_TASK LIST_:
• a. In the osteosarcoma methods section, rewrite the paragraph beginning "Inclusion criteria were" as a brief list that keeps its main facts.
• b. Carry on the osteosarcoma methods section past its final sentence, keeping its style.

Patients and methods

Data source and data extraction

We conducted a retrospective analysis on pediatric osteosarcoma patients who underwent radical surgery or limb salvage surgery in the Department of Orthopedics or tumor Surgery of Children's Hospital affiliated to Chongqing Medical University from May 2012 to September 2021. The Ethics Committee approved this study of Children's Hospital Affiliated to Chongqing Medical University. Written informed consent was obtained for the study from the parents of the patients.

Inclusion criteria were: 1) pathologically diagnosed as Osteosarcoma. 2) No previous anticancer treatment. 3) Have detailed medical data and laboratory results, And 4) available follow-up. Exclusion criteria were: 1) pre-existing blood disorders. 2) There are inflammatory diseases such as infection before treatment. 3) Incomplete medical records and laboratory results; Or 4) use non-steroidal anti-inflammatory drugs, as this may interfere with blood tests. Finally, we collected the medical data of 86 pediatric osteosarcoma patients in our hospital.

Data collection

We collected relevant clinicopathological data, including gender, age, region, medical insurance, primary tumor site, left and right sides, TNM stage, operation, chemotherapy, radiotherapy, metastasis, and survival time. Routine laboratory data included preoperative blood samples in determining neutrophil, lymphocyte, and platelet levels and calculating NLR, PLR, and SII indices. NLR and PLR were defined as the total number of neutrophils or platelets divided by the total number of lymphocytes. SII was calculated by the formula SII = (P × N)/L, where P,N and L represented peripheral blood plate, neutrophil, and lymphocyte counts, respectively.

Follow-up

All pediatric osteosarcoma patients require regular follow-up after surgery. According to the institution's practice, we follow up once every 3 months in the first three years, once every 6 months in the fourth to 15 years, and once a year after that. Contact the patient by outpatient examination or telephone. Physical examination, blood test, surgical site X-ray, chest CT are routine clinical examination items in our hospital. Follow-up was completed until death or November 2021. Overall survival was considered the interval from surgery to the date of tumor-related death or loss of follow-up or last contact.

The event-free survival (EFS) period was defined as the time from the start of study treatment to metastasis, recurrence, or death. Cancer-specific survival (CSS) is the interval between the initial diagnosis of Pediatric Osteosarcoma and the occurrence of Pediatric osteosarcoma-specific death.

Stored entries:
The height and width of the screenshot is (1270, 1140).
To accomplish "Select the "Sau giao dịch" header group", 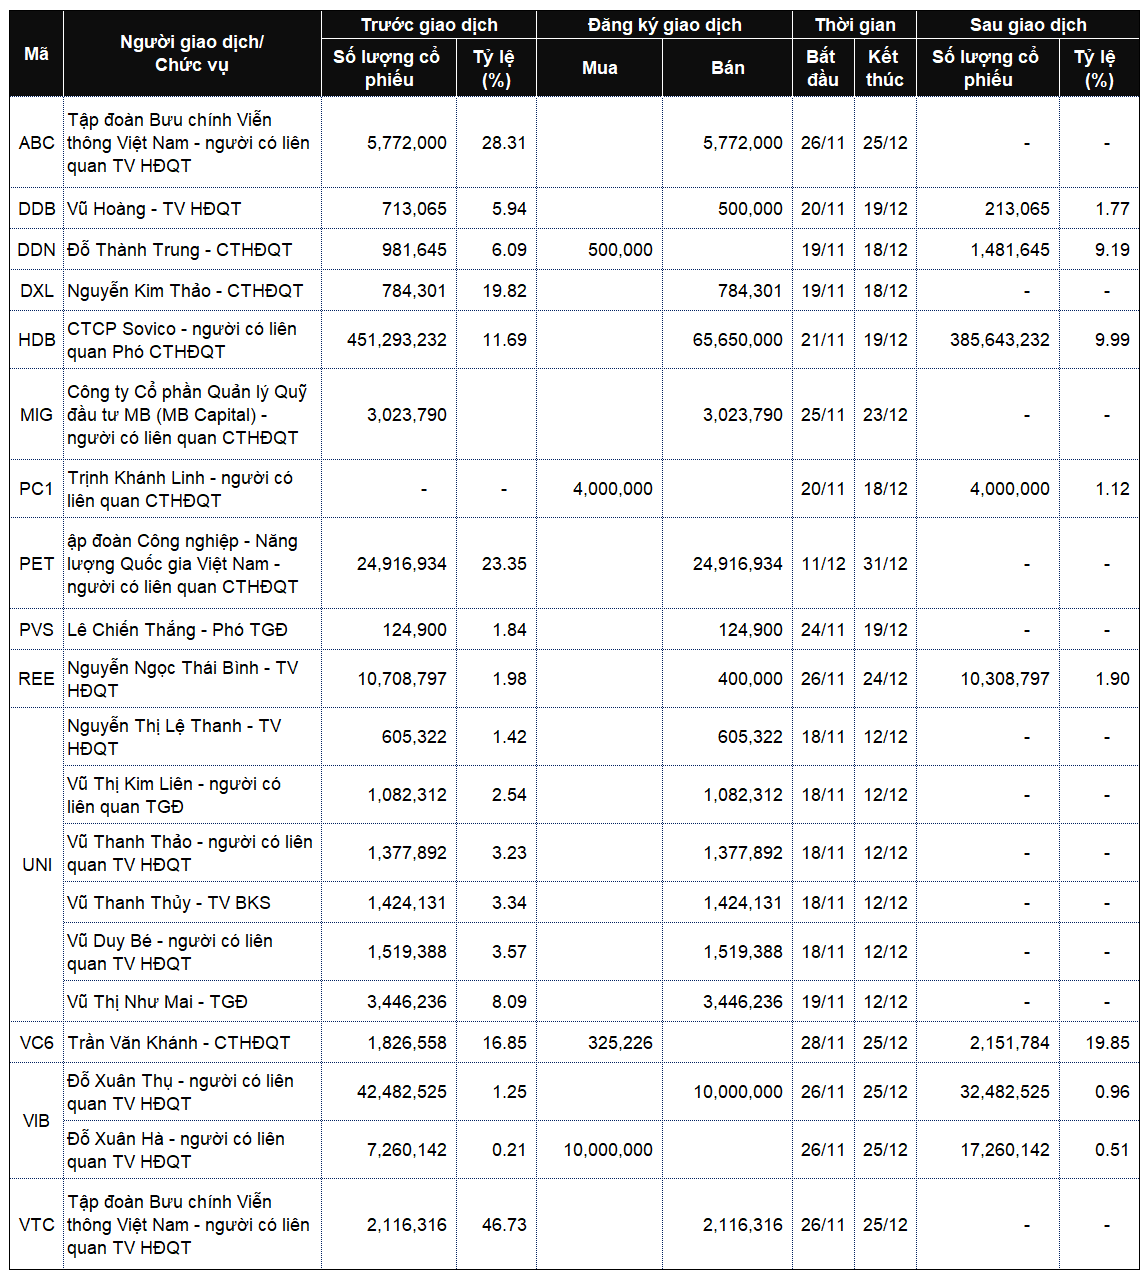I will point(1027,25).
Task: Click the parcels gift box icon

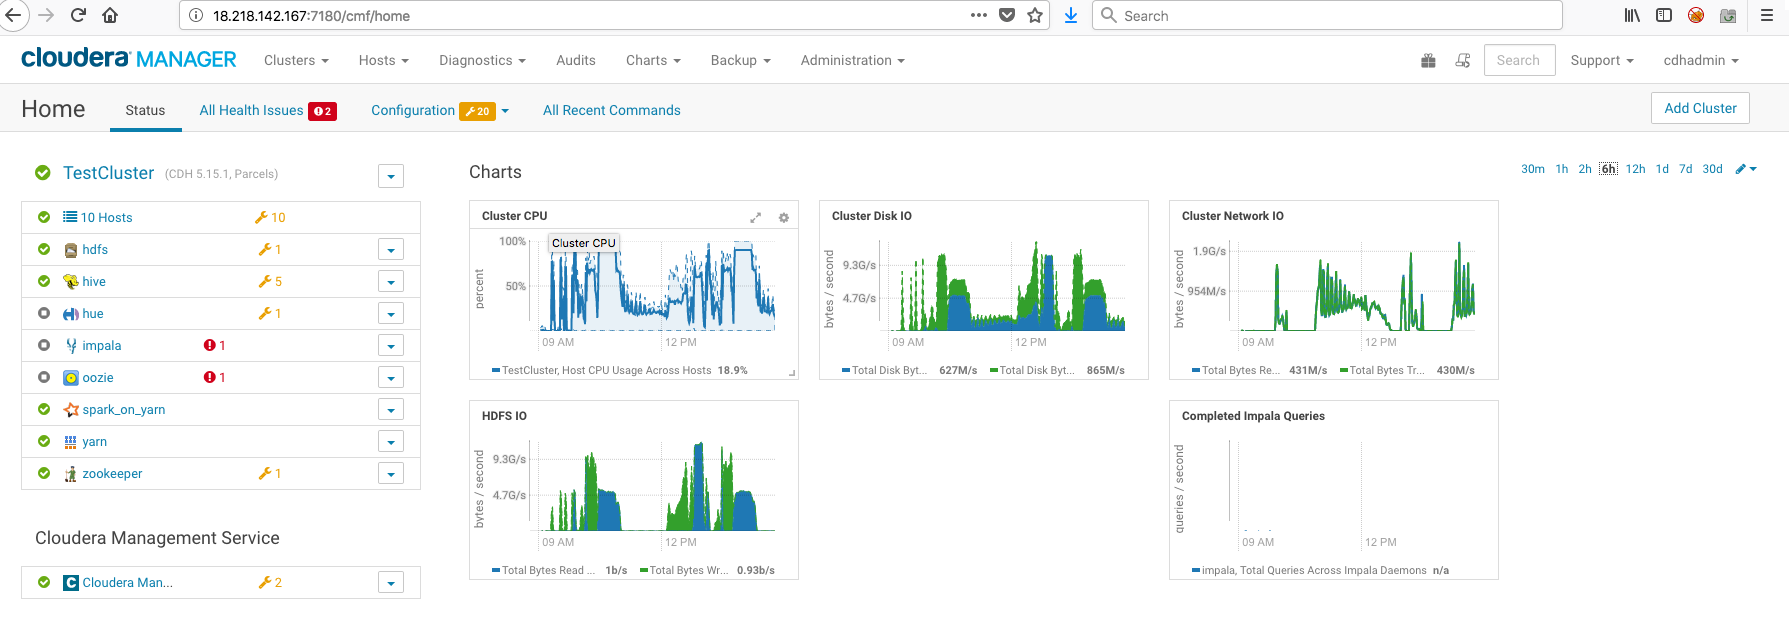Action: (1428, 61)
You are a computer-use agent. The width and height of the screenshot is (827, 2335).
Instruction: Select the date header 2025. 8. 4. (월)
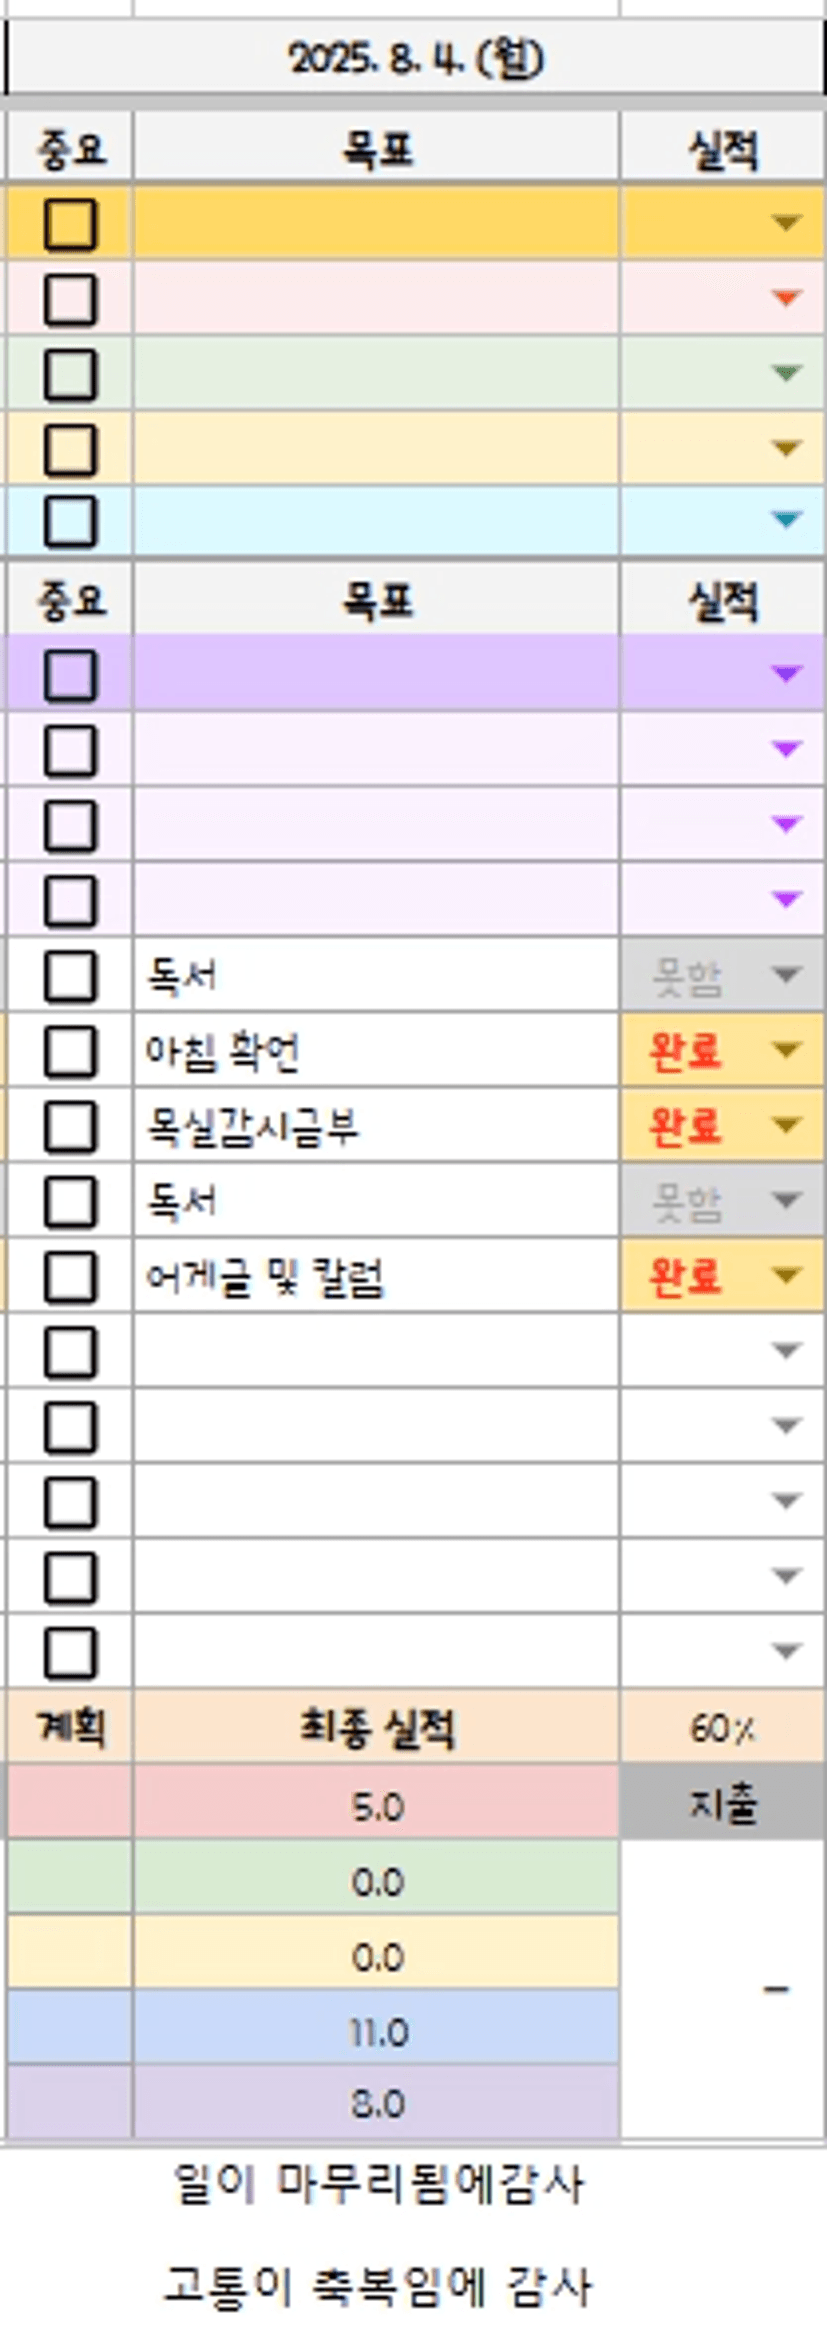point(415,58)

_RESULTS OF THE EXERCISE_:
• a.
Inclusion criteria:
- Pathologic diagnosis of osteosarcoma
- No previous anticancer treatment
- Detailed medical data and laboratory results
- Available follow-up

Exclusion criteria:
- Pre-existing blood disorders
- Inflammatory diseases, such as infection, before treatment
- Incomplete medical records and laboratory results
- Use of non-steroidal anti-inflammatory drugs, which may interfere with blood tests

Result: medical data from 86 pediatric osteosarcoma patients at the hospital were collected.

• b.
Statistical analysis

All analyses were performed using SPSS 26.0 and R Software 4.1.0. Optimal prognostic cut-off values for NLR, PLR, and SII were calculated using the A Receiver operating characteristic (ROC) curve corrected by the Jorden index. These values were used as thresholds to group all patients above or below the points. The survival curve was plotted by the Kaplan-Meier method. Cox proportional risk regression model was used for univariate and multivariate analysis. Only significant prognostic parameters from the univariate Cox balanced risk model were included in the multivariate analysis to determine independent prognostic factors in pediatric osteosarcoma patients. Based on independent risk factors, nomograms that predicted CSS of pediatric osteosarcoma patients were built.The concordance index (C-index) was calculated to predict the performance of the established nomogram. P < 0.05 was considered statistically significant.

Result

Baseline patient characteristics

The basic characteristics of 86 pediatric osteosarcoma patients in this study are summarized in Table 1. Twenty-four of the pediatric osteosarcoma patients had died, and 62 of the pediatric osteosarcoma patients were alive. Fifty-four (62.8%) were boys, and 32 (37.2%) were girls. Forty-four (51.2%) pediatric osteosarcoma patients were from urban areas, and 42 (48.8%) pediatric osteosarcoma patients were from rural areas. 42 (48.8%) had health insurance, and another 44 (51.2%) did not. Eighty patients (93.0%) developed osteosarcomas in the extremities and six (6.98%) in the trunk. Forty-six patients (53.5%) had primary lesions in the left limb, and 34 patients (39.5%) had primary lesions in the right limb. According to TNM staging of Osteosarcoma, 28 (32.6%) had stage 1, 24 (27.9%) had stage II, 21 (24.4%) had stage III, and 13 (15.1%) had stage IV. Eighty-two (95.3%) had limb salvage surgery, while another four (4.65%) had amputation surgery. 74 (86.0%) had received chemotherapy, and 12 (14.0%) had not received chemotherapy. Only 4 (4.65%) received radiotherapy, and the remaining 82 (95.3%) did not. The mean tumor size was 71.0 mm. Platelet count, neutrophil count, and lymphocyte count were 407, 5.14, and 3.56, respectively. The mean values of PLR, NLR, and SII were 128, 1.61, and 677, respectively. No metastasis occurred in 78 patients (90.7%), and metastasis occurred in 8 patients (9.30%). Up to the last follow-up time, the mean survival time of 86 pediatric osteosarcoma patients was 33.6 months, including 21.2 months for the deceased pediatric osteosarcoma patients and 38.4 months for the living patients.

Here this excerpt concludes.